Module: Query Optimization & Performance

E-commerce search with OR conditions taking 15 seconds - rewrite to UNION ALL for 0.5 seconds. Report queries with subqueries taking 2 minutes - convert to JOINs for 5 seconds. NOT IN queries returning wrong results - fix with LEFT JOIN pattern.

Amazon: Product Search Query Rewriting

Amazon product search allowed filtering by multiple criteria with OR conditions. Query took 15 seconds, causing 40% search abandonment. Rewrote using UNION ALL pattern to enable index usage. Reduced to 0.5 seconds, increasing conversion by 25%.

Original query had OR conditions on category, brand, price_range, and rating. Each condition prevented index usage, forcing full table scan of 500M products. Rewrote as UNION ALL with 4 branches, each using its index. Added exclusion conditions to prevent duplicates. First branch: category index (50M rows). Second: brand index excluding first category (20M rows). Third: price_range index excluding previous (10M rows). Fourth: rating index excluding all previous (5M rows). Total scanned: 85M vs 500M. Time: 15s → 0.5s (30x faster).

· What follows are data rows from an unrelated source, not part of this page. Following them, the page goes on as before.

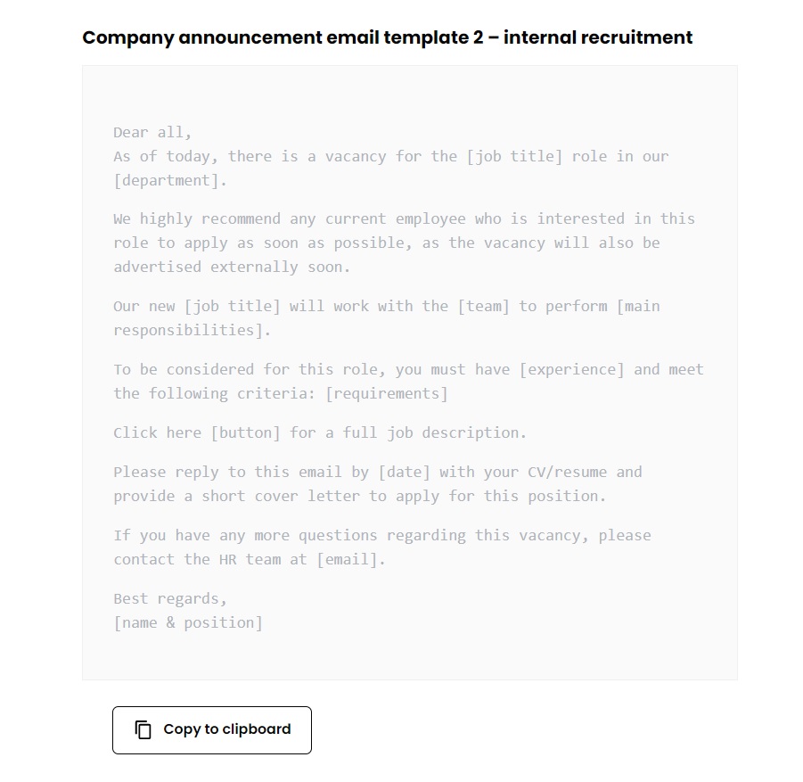Click the page heading about internal recruitment
The image size is (803, 782).
coord(387,37)
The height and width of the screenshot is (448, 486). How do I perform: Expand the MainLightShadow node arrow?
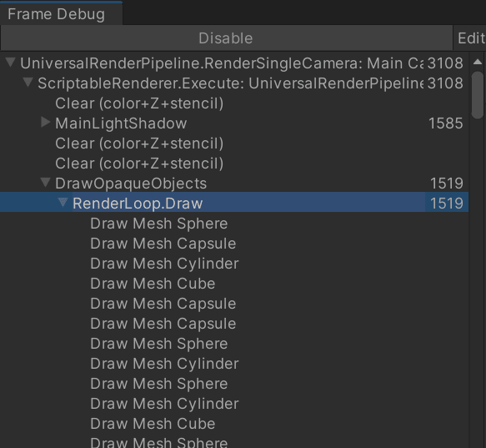(x=46, y=123)
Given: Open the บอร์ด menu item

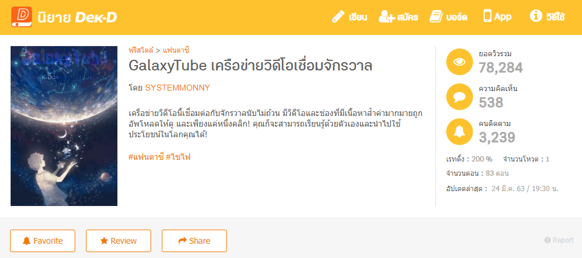Looking at the screenshot, I should [456, 17].
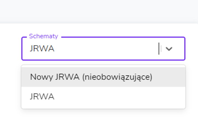Pick the highlighted Nowy JRWA entry
Image resolution: width=198 pixels, height=136 pixels.
click(x=91, y=77)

SELECT * FROM products WHERE category = "Electronics" UNION ALL SELECT * FROM products WHERE brand = "Apple" AND category != "Electronics" UNION ALL SELECT * FROM products WHERE price BETWEEN 100 AND 500 AND category != "Electronics" AND brand != "Apple";

30x faster search queries (15s → 0.5s)

Reduced search abandonment from 40% to 15%

Increased conversion rate by 25%

Saved $2M/year in infrastructure costs

Enabled real-time search suggestions

MySQL

Netflix: Recommendation Query Optimization

Netflix recommendation engine used correlated subqueries to calculate user viewing statistics. Query took 2 minutes per user, limiting recommendations to batch processing. Rewrote subqueries as window functions for real-time recommendations in 3 seconds.

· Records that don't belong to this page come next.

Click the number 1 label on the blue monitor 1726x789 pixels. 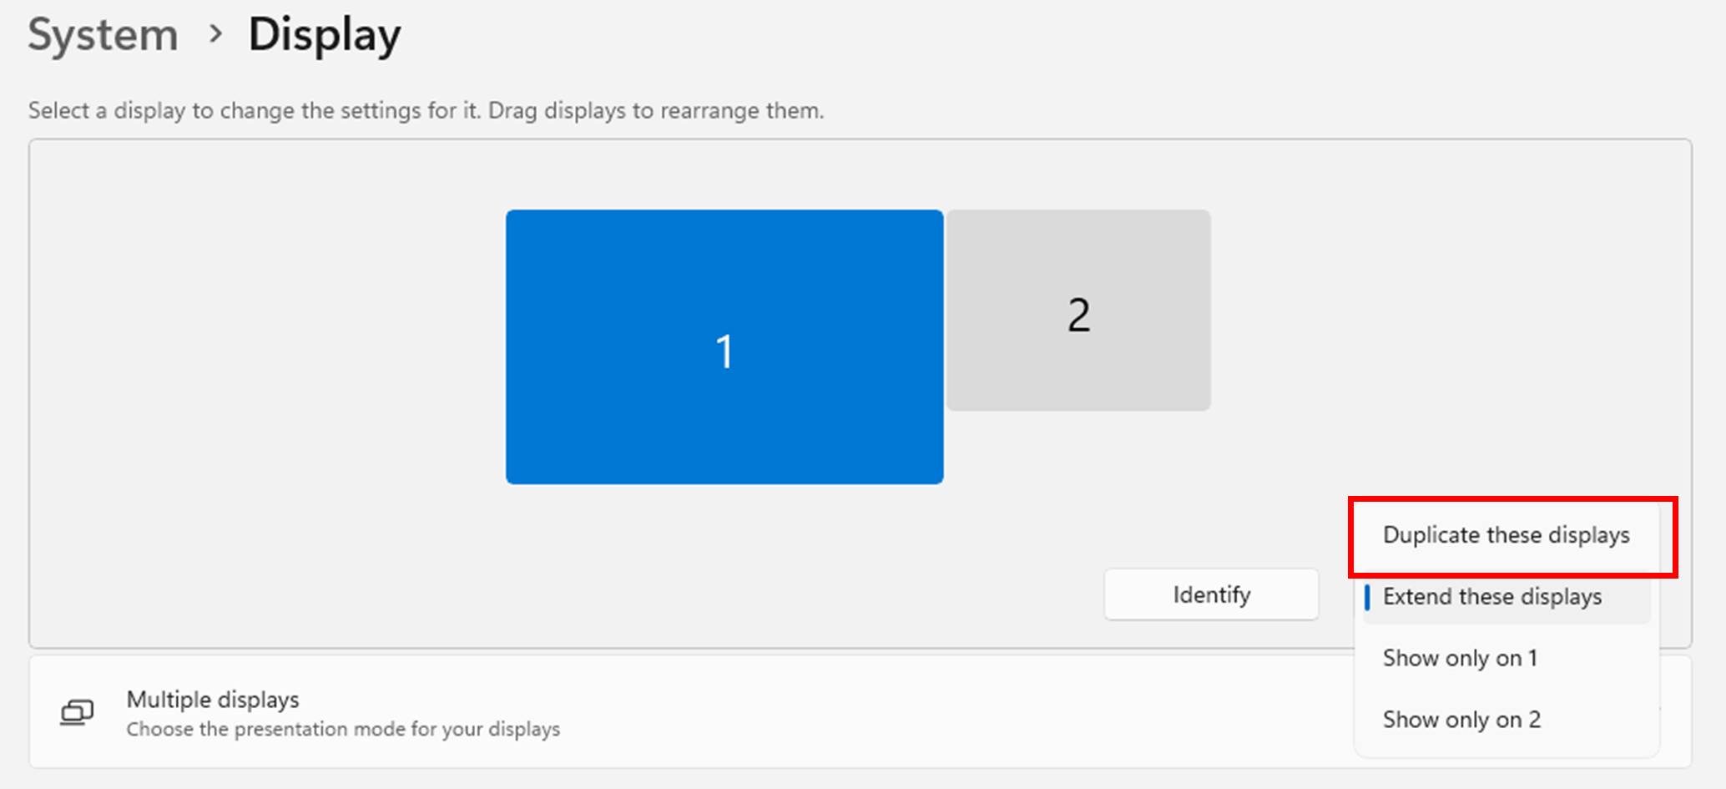(x=724, y=351)
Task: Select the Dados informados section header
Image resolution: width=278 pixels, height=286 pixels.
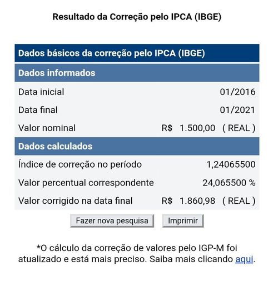Action: tap(137, 73)
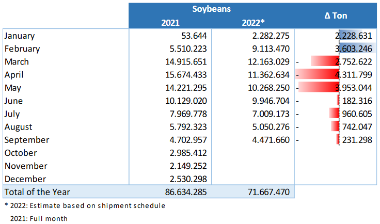Select the November row label

(x=26, y=166)
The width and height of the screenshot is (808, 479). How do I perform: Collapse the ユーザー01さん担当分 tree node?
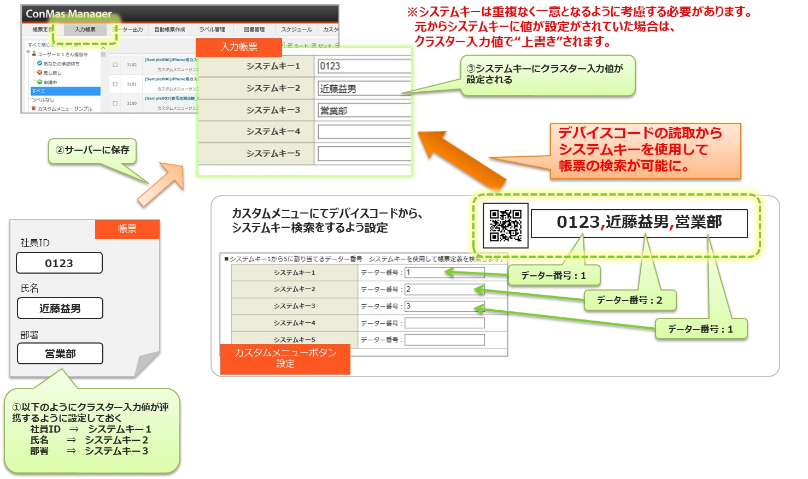pos(28,52)
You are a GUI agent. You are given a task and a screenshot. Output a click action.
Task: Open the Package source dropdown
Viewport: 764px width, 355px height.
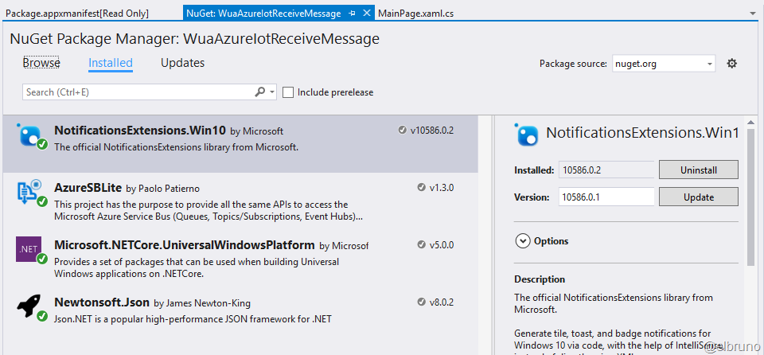tap(663, 64)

Original query had 5 correlated subqueries in SELECT calculating: average watch time, genre preferences, completion rate, binge score, and recency. Each subquery scanned viewing_history table (10B rows) for each user. 100M users × 5 subqueries × 10B rows = catastrophic. Rewrote using window functions: AVG() OVER (PARTITION BY user_id), COUNT() OVER (PARTITION BY user_id, genre), etc. Single pass over data with windowing. Added materialized view refreshed hourly for frequently accessed stats. Time: 120s → 3s (40x faster).

SELECT user_id, AVG(watch_duration) OVER (PARTITION BY user_id) as avg_watch, COUNT(*) OVER (PARTITION BY user_id, genre) as genre_count FROM viewing_history;

40x faster per-user queries (120s → 3s)

Enabled real-time recommendations (was batch-only)

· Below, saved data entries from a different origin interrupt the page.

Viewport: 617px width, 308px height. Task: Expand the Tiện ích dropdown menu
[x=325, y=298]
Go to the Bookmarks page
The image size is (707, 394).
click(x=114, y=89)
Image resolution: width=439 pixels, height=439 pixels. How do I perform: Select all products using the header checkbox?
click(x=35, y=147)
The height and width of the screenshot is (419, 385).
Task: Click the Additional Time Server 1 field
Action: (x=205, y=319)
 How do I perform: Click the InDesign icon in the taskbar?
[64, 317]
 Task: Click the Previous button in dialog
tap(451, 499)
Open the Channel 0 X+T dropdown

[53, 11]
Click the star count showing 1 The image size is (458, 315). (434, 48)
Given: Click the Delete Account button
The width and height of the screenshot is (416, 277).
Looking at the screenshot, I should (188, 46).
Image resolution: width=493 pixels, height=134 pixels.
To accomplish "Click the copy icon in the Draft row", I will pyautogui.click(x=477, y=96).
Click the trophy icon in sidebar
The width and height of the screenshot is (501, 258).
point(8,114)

Improved recommendation accuracy by 15%

Reduced database load by 95%

Saved $5M/year in compute costs

PostgreSQL

Uber: Driver Matching Query Rewrite

Uber driver matching used NOT IN to find available drivers (not currently on trip). Query returned 0 drivers during peak hours due to NULL trip_ids. Critical production bug. Rewrote with LEFT JOIN for correct results and 20x speedup.

Original query: SELECT * FROM drivers WHERE driver_id NOT IN (SELECT driver_id FROM active_trips). Problem: Some active_trips had NULL driver_id (system glitch), causing NOT IN to return 0 rows. During peak hours, no drivers matched, breaking the app. Rewrote: FROM drivers d LEFT JOIN active_trips t ON d.driver_id = t.driver_id WHERE t.driver_id IS NULL. This correctly handled NULLs and used hash anti-join instead of nested loop. Added monitoring to alert on NULL driver_ids. Time: 30s → 1.5s (20x faster). More importantly: correct results.

SELECT d.* FROM drivers d LEFT JOIN active_trips t ON d.driver_id = t.driver_id WHERE t.driver_id IS NULL AND d.status = "available";

20x faster driver matching (30s → 1.5s)

Fixed critical bug causing 0 available drivers

Prevented $10M+ in lost revenue during peak hours

Improved driver utilization by 30%

Added NULL monitoring to prevent recurrence

PostgreSQL